The number of supernovae from primordial stars in the universe

Recent simulations of the formation of the first luminous objects in the universe predict isolated very massive stars to form in dark matter halos with virial temperatures large enough to allow significant amounts of molecular hydrogen to form. We construct a semianalytic model based on Press-Schechter formalism and calibrate the minimum halo mass that may form a primordial star with the results from extensive adaptive mesh refinement simulations. The model also includes star formation in objects with virial temperatures in excess of 10,000 K. The free parameters are tuned to match the optical depth measurements by the WMAP satellite. The models explicitly include the negative feedback of the destruction of molecular hydrogen by a soft UV background that is computed self-consistently. We predict high-redshift supernova rates as one of the most promising tools to test the current scenario of primordial star formation.

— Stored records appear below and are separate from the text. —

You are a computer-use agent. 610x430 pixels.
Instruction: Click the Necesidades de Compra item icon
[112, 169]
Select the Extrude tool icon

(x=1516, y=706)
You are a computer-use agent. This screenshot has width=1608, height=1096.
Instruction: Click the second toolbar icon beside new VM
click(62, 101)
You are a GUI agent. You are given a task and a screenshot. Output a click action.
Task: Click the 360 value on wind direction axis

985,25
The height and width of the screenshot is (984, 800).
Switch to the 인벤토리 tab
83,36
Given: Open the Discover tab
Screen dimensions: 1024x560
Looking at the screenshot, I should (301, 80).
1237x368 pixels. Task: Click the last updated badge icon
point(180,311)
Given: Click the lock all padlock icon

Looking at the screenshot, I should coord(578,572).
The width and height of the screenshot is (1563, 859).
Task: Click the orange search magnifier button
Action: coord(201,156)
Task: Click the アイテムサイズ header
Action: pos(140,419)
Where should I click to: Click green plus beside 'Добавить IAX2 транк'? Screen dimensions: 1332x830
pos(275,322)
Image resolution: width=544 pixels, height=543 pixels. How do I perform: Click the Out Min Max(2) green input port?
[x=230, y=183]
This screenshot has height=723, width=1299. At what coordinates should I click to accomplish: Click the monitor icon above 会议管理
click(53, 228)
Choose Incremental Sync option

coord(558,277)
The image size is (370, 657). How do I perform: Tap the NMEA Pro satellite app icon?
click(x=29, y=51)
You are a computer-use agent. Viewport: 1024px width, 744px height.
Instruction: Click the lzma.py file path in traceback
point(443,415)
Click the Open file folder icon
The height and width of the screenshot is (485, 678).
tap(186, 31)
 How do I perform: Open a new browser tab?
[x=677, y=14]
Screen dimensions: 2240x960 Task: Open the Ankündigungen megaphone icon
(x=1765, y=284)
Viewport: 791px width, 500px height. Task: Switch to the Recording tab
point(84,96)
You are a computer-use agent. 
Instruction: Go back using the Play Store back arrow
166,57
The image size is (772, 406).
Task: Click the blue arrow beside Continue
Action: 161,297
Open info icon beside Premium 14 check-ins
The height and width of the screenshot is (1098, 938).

The supernova rate from primordial stars peaks at redshifts of similar to 20. Using an analytic model for the luminosities of pair-instability supernovae, we predict observable magnitudes and discuss possible observational strategies. Such supernovae would release enough metals corresponding to a uniform enrichment to a few hundred thousand solar. If some of these stars produce gamma-ray bursts, our rates will be directly applicable to understanding the anticipated results from the Swift satellite. This study highlights the great potential of the James Webb Space Telescope in probing cosmic structure at redshifts greater than 15.